§ **Data extracts**
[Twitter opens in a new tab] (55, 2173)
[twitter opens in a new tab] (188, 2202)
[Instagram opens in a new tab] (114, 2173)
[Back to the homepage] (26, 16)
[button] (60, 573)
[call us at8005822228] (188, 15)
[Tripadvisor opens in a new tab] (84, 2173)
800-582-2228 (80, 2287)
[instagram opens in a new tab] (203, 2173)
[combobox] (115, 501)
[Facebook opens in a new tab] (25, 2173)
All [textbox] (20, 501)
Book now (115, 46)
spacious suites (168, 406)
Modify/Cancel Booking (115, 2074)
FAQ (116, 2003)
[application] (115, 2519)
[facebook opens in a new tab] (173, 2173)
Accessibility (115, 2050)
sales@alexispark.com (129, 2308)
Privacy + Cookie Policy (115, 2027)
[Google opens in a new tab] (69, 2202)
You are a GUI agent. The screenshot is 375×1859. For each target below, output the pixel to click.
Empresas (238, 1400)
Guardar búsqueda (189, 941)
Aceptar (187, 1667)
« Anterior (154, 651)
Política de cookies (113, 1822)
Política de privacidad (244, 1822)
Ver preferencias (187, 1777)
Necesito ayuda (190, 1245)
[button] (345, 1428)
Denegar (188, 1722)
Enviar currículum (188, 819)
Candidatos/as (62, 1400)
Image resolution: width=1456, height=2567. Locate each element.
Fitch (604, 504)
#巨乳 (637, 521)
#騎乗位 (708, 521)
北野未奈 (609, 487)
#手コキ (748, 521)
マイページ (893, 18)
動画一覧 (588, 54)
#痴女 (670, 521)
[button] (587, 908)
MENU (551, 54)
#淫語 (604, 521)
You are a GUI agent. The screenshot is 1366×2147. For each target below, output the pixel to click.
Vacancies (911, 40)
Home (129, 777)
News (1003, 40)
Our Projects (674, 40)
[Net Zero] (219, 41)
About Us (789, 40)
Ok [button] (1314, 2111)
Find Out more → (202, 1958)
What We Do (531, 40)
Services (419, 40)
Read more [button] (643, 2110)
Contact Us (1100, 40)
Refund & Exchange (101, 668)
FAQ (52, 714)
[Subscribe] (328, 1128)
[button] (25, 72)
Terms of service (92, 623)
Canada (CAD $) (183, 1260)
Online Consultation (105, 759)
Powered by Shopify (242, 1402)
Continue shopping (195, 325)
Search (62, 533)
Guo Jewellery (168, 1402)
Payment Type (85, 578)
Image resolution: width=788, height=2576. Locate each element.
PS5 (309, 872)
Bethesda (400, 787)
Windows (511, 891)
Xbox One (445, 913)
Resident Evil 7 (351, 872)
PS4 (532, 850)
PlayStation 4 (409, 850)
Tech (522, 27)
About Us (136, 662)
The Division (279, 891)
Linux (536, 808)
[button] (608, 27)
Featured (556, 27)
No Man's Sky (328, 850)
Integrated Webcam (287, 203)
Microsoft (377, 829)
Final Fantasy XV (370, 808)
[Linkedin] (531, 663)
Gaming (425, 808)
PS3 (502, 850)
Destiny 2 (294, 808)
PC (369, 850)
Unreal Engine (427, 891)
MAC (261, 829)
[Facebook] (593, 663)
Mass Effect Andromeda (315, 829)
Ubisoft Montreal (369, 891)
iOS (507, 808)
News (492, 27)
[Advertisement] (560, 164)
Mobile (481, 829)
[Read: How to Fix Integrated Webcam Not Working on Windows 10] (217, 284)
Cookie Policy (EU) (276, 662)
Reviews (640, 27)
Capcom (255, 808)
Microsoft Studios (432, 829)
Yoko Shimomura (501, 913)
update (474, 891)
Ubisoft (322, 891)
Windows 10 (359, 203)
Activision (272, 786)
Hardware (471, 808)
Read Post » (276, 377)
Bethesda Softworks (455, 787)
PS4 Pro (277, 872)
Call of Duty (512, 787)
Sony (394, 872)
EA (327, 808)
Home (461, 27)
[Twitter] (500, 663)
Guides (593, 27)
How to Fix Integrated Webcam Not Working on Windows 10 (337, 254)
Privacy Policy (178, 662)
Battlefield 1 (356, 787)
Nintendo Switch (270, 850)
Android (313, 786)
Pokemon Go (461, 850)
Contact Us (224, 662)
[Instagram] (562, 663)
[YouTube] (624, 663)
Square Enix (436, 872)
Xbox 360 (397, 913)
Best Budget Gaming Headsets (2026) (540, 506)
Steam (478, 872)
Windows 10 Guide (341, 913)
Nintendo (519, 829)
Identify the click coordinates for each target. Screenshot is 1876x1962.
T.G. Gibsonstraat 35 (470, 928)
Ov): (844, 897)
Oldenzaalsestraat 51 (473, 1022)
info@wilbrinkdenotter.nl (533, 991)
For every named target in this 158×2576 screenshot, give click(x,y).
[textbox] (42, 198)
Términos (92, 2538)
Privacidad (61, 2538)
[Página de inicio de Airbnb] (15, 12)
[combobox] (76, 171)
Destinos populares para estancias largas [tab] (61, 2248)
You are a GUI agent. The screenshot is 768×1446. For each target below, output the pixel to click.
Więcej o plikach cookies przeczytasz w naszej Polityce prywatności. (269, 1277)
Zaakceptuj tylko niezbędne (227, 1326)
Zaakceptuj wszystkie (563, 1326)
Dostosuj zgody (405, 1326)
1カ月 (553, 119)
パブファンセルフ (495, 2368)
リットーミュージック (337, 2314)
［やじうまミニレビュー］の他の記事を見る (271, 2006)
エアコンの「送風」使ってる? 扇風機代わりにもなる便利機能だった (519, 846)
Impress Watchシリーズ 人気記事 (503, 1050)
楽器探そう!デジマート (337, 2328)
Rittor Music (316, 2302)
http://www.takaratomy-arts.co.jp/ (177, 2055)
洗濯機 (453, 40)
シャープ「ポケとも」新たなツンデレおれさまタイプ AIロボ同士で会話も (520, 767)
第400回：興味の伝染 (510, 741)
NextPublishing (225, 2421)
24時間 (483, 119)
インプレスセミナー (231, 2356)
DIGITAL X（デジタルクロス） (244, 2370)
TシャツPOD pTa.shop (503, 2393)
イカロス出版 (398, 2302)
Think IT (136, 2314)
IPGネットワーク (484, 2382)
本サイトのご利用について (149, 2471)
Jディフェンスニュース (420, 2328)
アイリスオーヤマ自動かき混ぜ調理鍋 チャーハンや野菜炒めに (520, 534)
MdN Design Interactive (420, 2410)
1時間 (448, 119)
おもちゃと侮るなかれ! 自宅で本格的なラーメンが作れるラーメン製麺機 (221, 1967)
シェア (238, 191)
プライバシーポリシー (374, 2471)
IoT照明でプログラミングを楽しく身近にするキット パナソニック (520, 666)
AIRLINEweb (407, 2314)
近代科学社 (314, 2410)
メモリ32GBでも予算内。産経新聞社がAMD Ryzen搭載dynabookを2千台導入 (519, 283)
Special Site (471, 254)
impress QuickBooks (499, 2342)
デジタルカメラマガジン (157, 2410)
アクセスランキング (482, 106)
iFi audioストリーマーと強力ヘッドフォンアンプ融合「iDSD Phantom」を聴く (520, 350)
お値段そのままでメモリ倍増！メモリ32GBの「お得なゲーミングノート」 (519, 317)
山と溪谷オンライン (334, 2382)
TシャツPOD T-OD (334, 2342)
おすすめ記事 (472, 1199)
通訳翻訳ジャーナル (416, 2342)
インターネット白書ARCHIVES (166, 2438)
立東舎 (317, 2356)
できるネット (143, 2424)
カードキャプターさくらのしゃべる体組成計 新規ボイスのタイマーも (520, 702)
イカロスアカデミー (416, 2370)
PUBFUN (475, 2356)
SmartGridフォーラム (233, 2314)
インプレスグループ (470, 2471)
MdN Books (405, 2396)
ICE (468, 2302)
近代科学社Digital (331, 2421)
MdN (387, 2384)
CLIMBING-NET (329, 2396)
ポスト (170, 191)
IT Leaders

§ **About this exercise**
Starting at the line that has "[Net Zero] (219, 41)" and ending at the line that has "Privacidad (61, 2538)", please write out the lines above exactly, leaving out all others.

§ **Result of this exercise**
[Net Zero] (219, 41)
About Us (789, 40)
Ok [button] (1314, 2111)
Find Out more → (202, 1958)
What We Do (531, 40)
Services (419, 40)
Read more [button] (643, 2110)
Contact Us (1100, 40)
Refund & Exchange (101, 668)
FAQ (52, 714)
[Subscribe] (328, 1128)
[button] (25, 72)
Terms of service (92, 623)
Canada (CAD $) (183, 1260)
Online Consultation (105, 759)
Powered by Shopify (242, 1402)
Continue shopping (195, 325)
Search (62, 533)
Guo Jewellery (168, 1402)
Payment Type (85, 578)
Image resolution: width=788, height=2576. Locate each element.
PS5 (309, 872)
Bethesda (400, 787)
Windows (511, 891)
Xbox One (445, 913)
Resident Evil 7 (351, 872)
PS4 (532, 850)
PlayStation 4 (409, 850)
Tech (522, 27)
About Us (136, 662)
The Division (279, 891)
Linux (536, 808)
[button] (608, 27)
Featured (556, 27)
No Man's Sky (328, 850)
Integrated Webcam (287, 203)
Microsoft (377, 829)
Final Fantasy XV (370, 808)
[Linkedin] (531, 663)
Gaming (425, 808)
PS3 (502, 850)
Destiny 2 (294, 808)
PC (369, 850)
Unreal Engine (427, 891)
MAC (261, 829)
[Facebook] (593, 663)
Mass Effect Andromeda (315, 829)
Ubisoft Montreal (369, 891)
iOS (507, 808)
News (492, 27)
[Advertisement] (560, 164)
Mobile (481, 829)
[Read: How to Fix Integrated Webcam Not Working on Windows 10] (217, 284)
Cookie Policy (EU) (276, 662)
Reviews (640, 27)
Capcom (255, 808)
Microsoft Studios (432, 829)
Yoko Shimomura (501, 913)
update (474, 891)
Ubisoft (322, 891)
Windows 10 (359, 203)
Activision (272, 786)
Hardware (471, 808)
Read Post » (276, 377)
Bethesda Softworks (455, 787)
PS4 Pro (277, 872)
Call of Duty (512, 787)
Sony (394, 872)
EA (327, 808)
Home (461, 27)
[Twitter] (500, 663)
Guides (593, 27)
How to Fix Integrated Webcam Not Working on Windows 10 (337, 254)
Privacy Policy (178, 662)
Battlefield 1 (356, 787)
Nintendo Switch (270, 850)
Android (313, 786)
Pokemon Go (461, 850)
Contact Us (224, 662)
[Instagram] (562, 663)
[YouTube] (624, 663)
Square Enix (436, 872)
Xbox 360 (397, 913)
Best Budget Gaming Headsets (2026) (540, 506)
Steam (478, 872)
Windows 10 Guide (341, 913)
Nintendo (519, 829)
Identify the click coordinates for each target. Screenshot is 1876x1962.
T.G. Gibsonstraat 35 (470, 928)
Ov): (844, 897)
Oldenzaalsestraat 51 (473, 1022)
info@wilbrinkdenotter.nl (533, 991)
For every named target in this 158×2576 screenshot, give click(x,y).
[textbox] (42, 198)
Términos (92, 2538)
Privacidad (61, 2538)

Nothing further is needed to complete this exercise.